Chapter Nine
As I go half-stumbling, half-tripping over the gravelly rocks, there's smoke in my lungs. It clouds up my throat, mixing it with the faint taste of blood in the back of my mouth. Every breath is painful, but I suck it in anyway.
I don't know how long I go on like for. The beast in my stomach seems to drive me, urging me on. It was useless separating myself from her, a pointless move. Now I must find a way to correct it.
I call her name from time to time, feeling the way it forces itself out of my mouth in a hurried, shrill sound like it must get into the open as quickly as possible. I imagine the words spiralling into the trees, trying to find their meaning, trying to find the black-haired, sullen girl.
My mother comes back into my head again; I don't know why. It seems I can only plague myself with images of her misery. If only she were here right now. She would talk to me in that disapproving tone, but like always, I would love her all the same.
I go racing along with the river, trying to catch up with its rapid speed, its impossible grace, its soft tinkle.

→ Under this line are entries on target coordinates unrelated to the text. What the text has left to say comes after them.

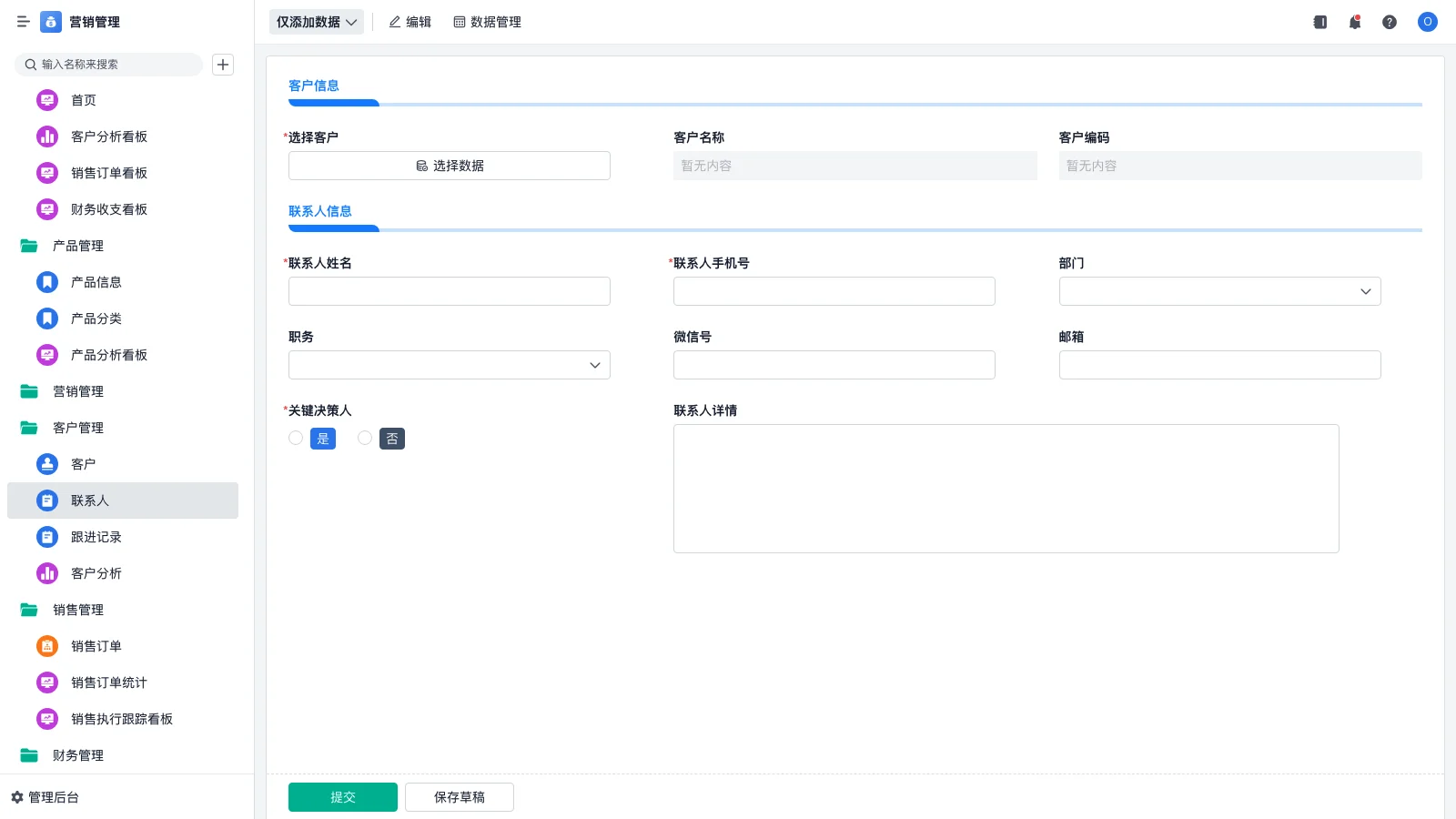Screen dimensions: 1456x819
Task: Click the 联系人姓名 input field
Action: click(x=449, y=290)
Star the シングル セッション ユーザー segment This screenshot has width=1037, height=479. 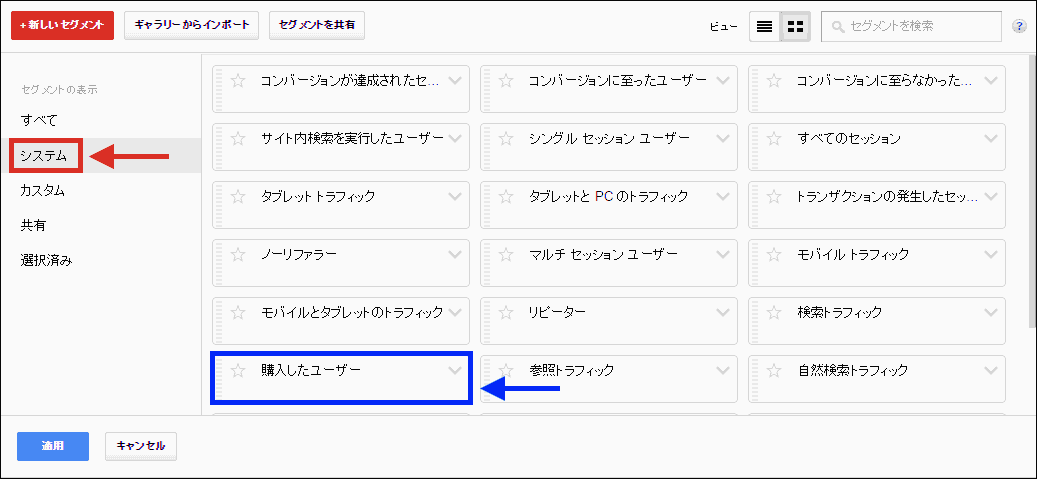(x=507, y=138)
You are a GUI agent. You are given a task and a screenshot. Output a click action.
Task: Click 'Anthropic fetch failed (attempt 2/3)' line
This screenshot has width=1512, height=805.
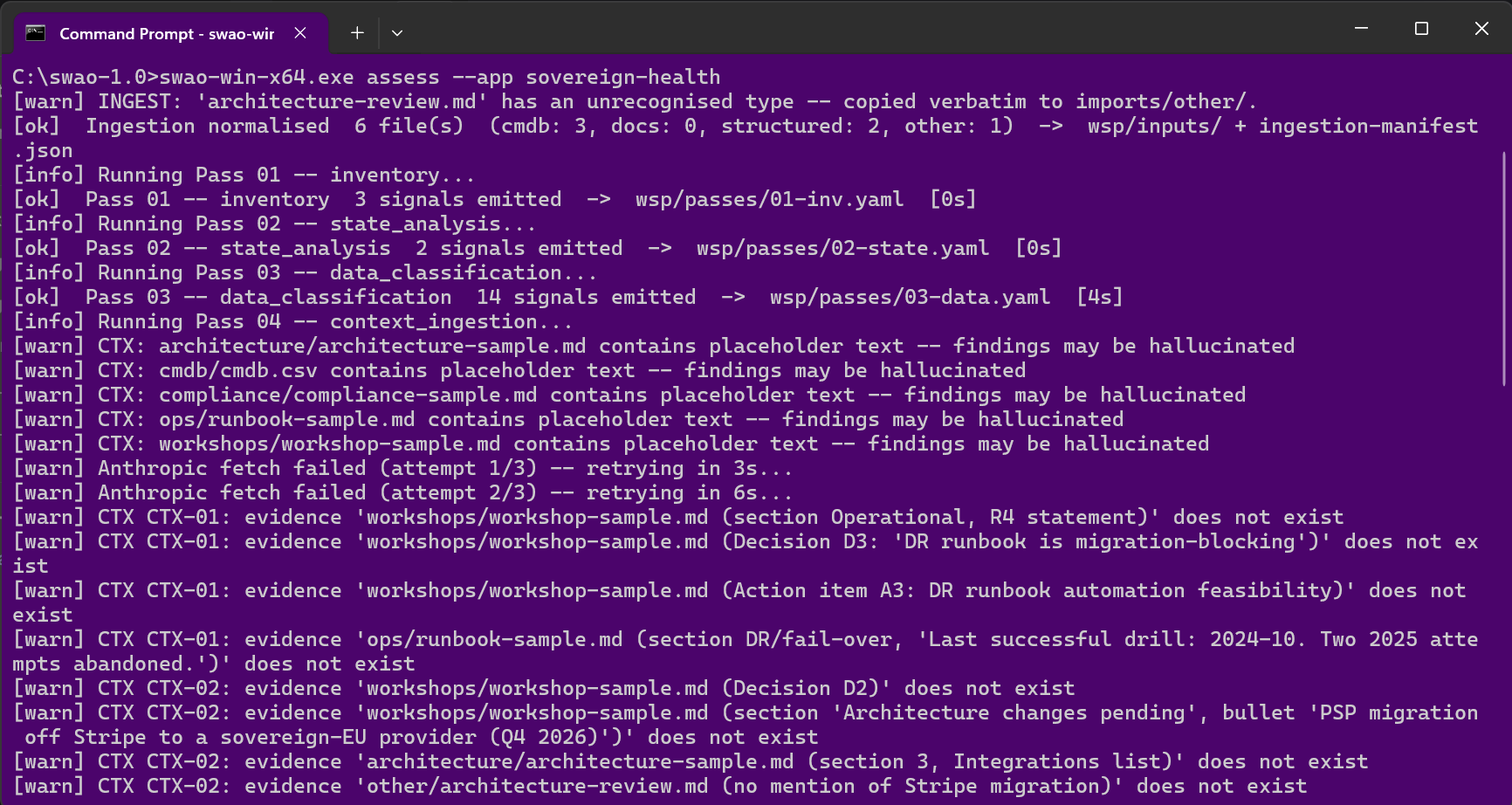pyautogui.click(x=402, y=492)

My body hurts. Staggering to a stop, I lean against a tree trunk to the side of the path. The roughness of the bark alleviates the pain somehow, and then I'm off again with my irregular gait and desperate cry.
The landscape is much the same; moss that climbs the trunks of huge, ominous trees; leaves that rustle ever so slightly; the loose pebbles under my feet that threaten to make me stumble.

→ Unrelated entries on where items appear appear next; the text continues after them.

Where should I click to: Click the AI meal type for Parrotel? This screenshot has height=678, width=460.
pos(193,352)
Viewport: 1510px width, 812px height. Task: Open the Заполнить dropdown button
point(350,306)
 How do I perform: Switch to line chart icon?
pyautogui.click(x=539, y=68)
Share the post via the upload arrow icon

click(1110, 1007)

And the pain is still there. The pain in my stomach.
My eyes graze the trees, but there's nothing save for the bounding of branches as a squirrel darts into hiding. As I train my eye deeper and deeper into the forest, I see nothing but damp leaves littering the forest floor and shades of green and brown.
A flicker of black.
I stop and strain my eyes harder. Then, I see it again; a dash of black, of pink, a hand trailing among the leaves.

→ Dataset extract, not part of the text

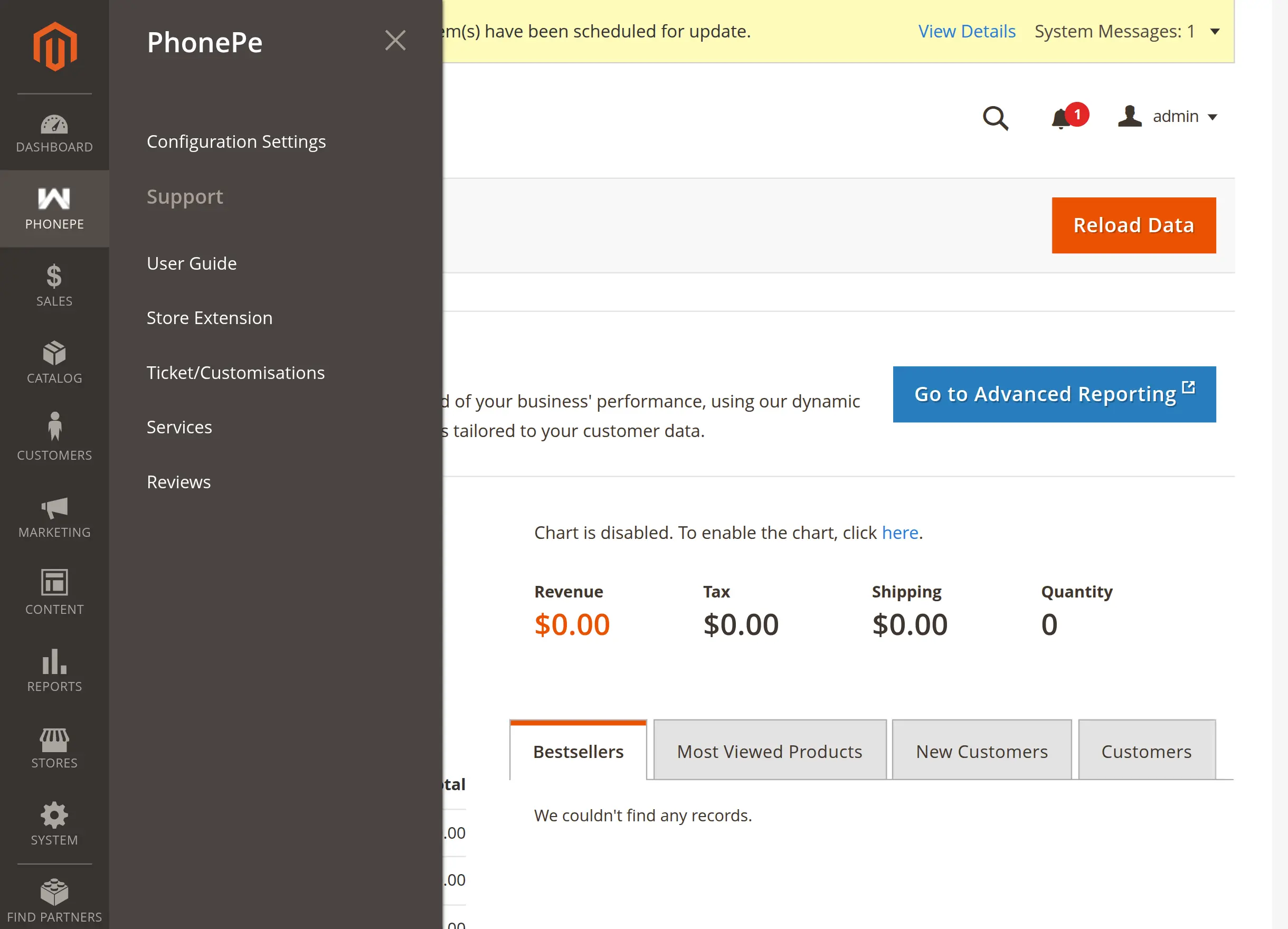Viewport: 1288px width, 929px height.
Task: Expand the System Messages dropdown
Action: [1215, 32]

"Bea?" I call out, uncertain, heart thumping. "Bea, is that you?"
The figure comes into view. That slim body; the combat boots that are tied up to her ankle; the few strands of shocking pink hair that swing with every step.
"Jules?" calls a voice.
I'm smiling so hard that the world seems to burst with light. It spins on its axis, tilting, stuttering like an old film.
Before I fall to the ground, I say, "Julian, not Jules."